Let’s do a quick check that the decrypted files are present:

$ tree /home/francesco/toBeRestoreVirtualDecrypted
/home/francesco/toBeRestoreVirtualDecrypted
├── images
│   └── img1.jpg
└── index.html

1 directory, 2 files
$ file /home/francesco/toBeRestoreVirtualDecrypted/index.html 
/home/francesco/toBeRestoreVirtualDecrypted/index.html: HTML document, Unicode text, UTF-8 text, with very long lines (1516)
$ file /home/francesco/toBeRestoreVirtualDecrypted/images/img1.jpg 
/home/francesco/toBeRestoreVirtualDecrypted/images/img1.jpg: JPEG image data, JFIF standard 1.01, [...]

Everything went as planned. Let’s remember, however, that the decrypted files are within a virtual FUSE file system, so we must copy them elsewhere. Finally, let’s unmount this temporary file system:

$ fusermount -u /home/francesco/toBeRestoreVirtualDecrypted

Of course, we can also delete the /home/francesco/toBeRestoreEncrypted directory. It only makes sense to leave it if we want to run syncRestore.sh again.

5.4. Single File Restore

Let’s assume we only want to recover index.html without running syncRestore.sh. In that case, it’s enough to download that encrypted file, as well as gocryptfs.conf, and then decrypt it by manually running gocryptfs:

$ mkdir temp
$ cd temp
$ scp root@[...]:/mnt/blockstorage/testBackup/gocryptfs.conf ./
gocryptfs.conf                                                100%  378     1.0KB/s   00:00    
$ scp root@[...]:/mnt/blockstorage/testBackup/index.html  ./
index.html                                                    100%   46KB  55.8KB/s   00:00    
$ cd ..
$ mkdir tempDecripted
$ gocryptfs -ro temp tempDecripted
Password: 
Decrypting master key
Filesystem mounted and ready.
$ file ./tempDecripted/index.html 
./tempDecripted/index.html: HTML document, Unicode text, UTF-8 text, with very long lines (1516)

Again, we need to remember to copy the decrypted version of index.html where we wish before running fusermount -u ./tempDecripted.

6. A Small Trick if Internet Connectivity Is Unstable

Placing rsync inside an infinite loop assumes that any interruptions in Internet connectivity are temporary. Let’s suppose this is not so, as in the case of some VPNs that require manual intervention to reconnect. In that scenario, we can create a dedicated Bash script that uses the nmcli command to check our connection at regular intervals and restore it automatically.

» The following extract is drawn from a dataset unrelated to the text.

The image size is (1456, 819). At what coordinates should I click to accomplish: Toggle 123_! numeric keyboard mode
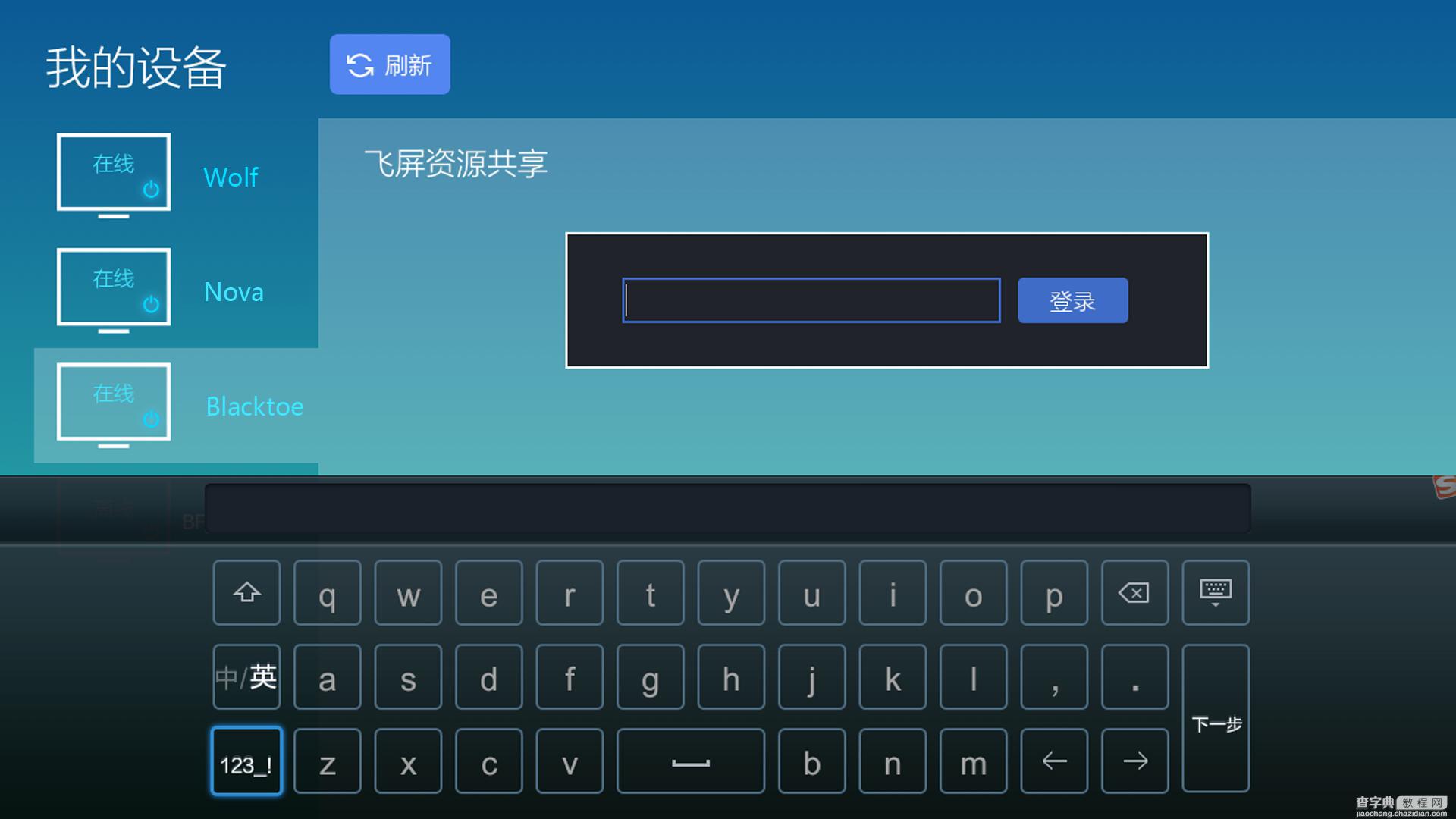(x=246, y=763)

Alternatively, if the loop is unnecessary or the interruption of connectivity always requires manual intervention, we can set the boolean variable $LOOP to false.

7. Conclusion

In this article, we saw how to create encrypted backups with rsync over ssh on a remote server. We could supplement our security with disk encryption solutions most Linux distributions offer.

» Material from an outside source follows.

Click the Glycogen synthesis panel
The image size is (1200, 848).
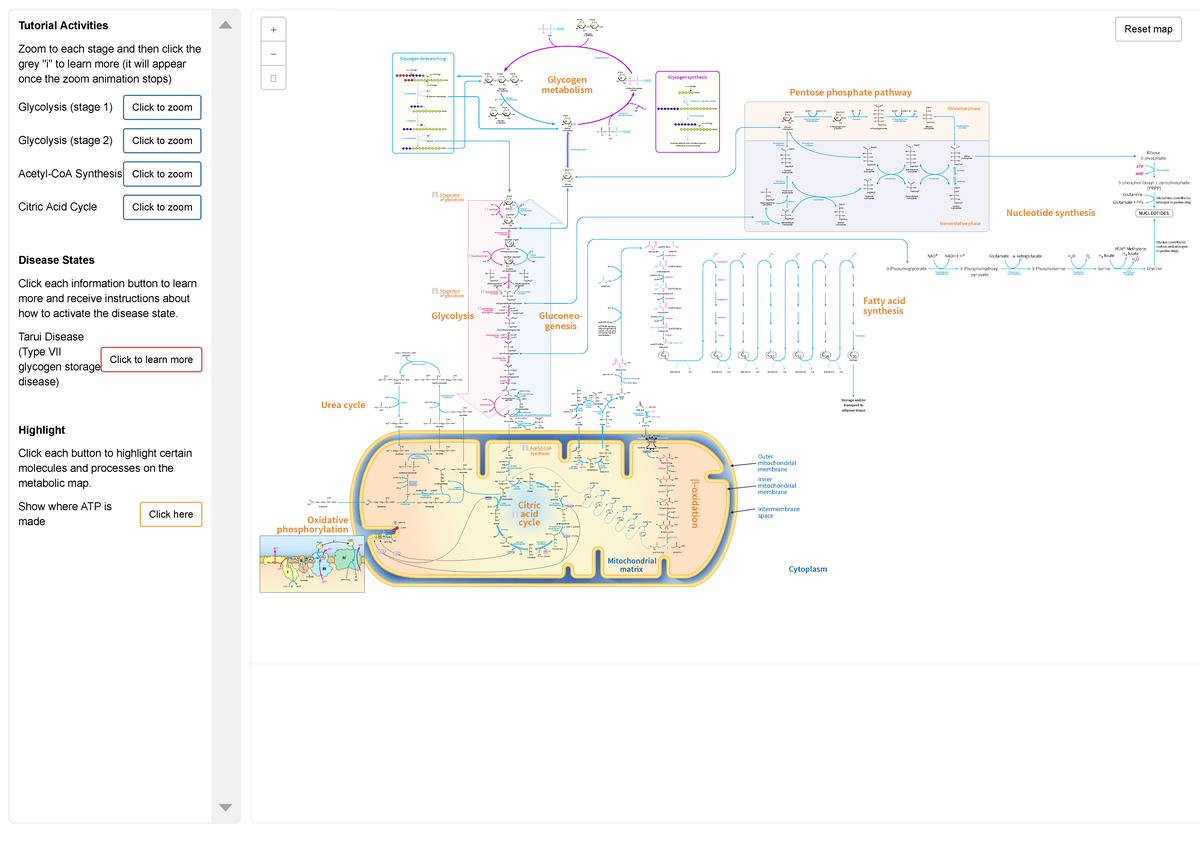point(687,110)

Generally speaking, there is always the possibility of falling into data breaches or legal obligations hostile to our privacy. Even the most prominent and best-equipped companies in terms of security must consider this eventuality. For these reasons, not exposing our files in unencrypted form on third-party managed servers is now a must-have in both personal and business settings.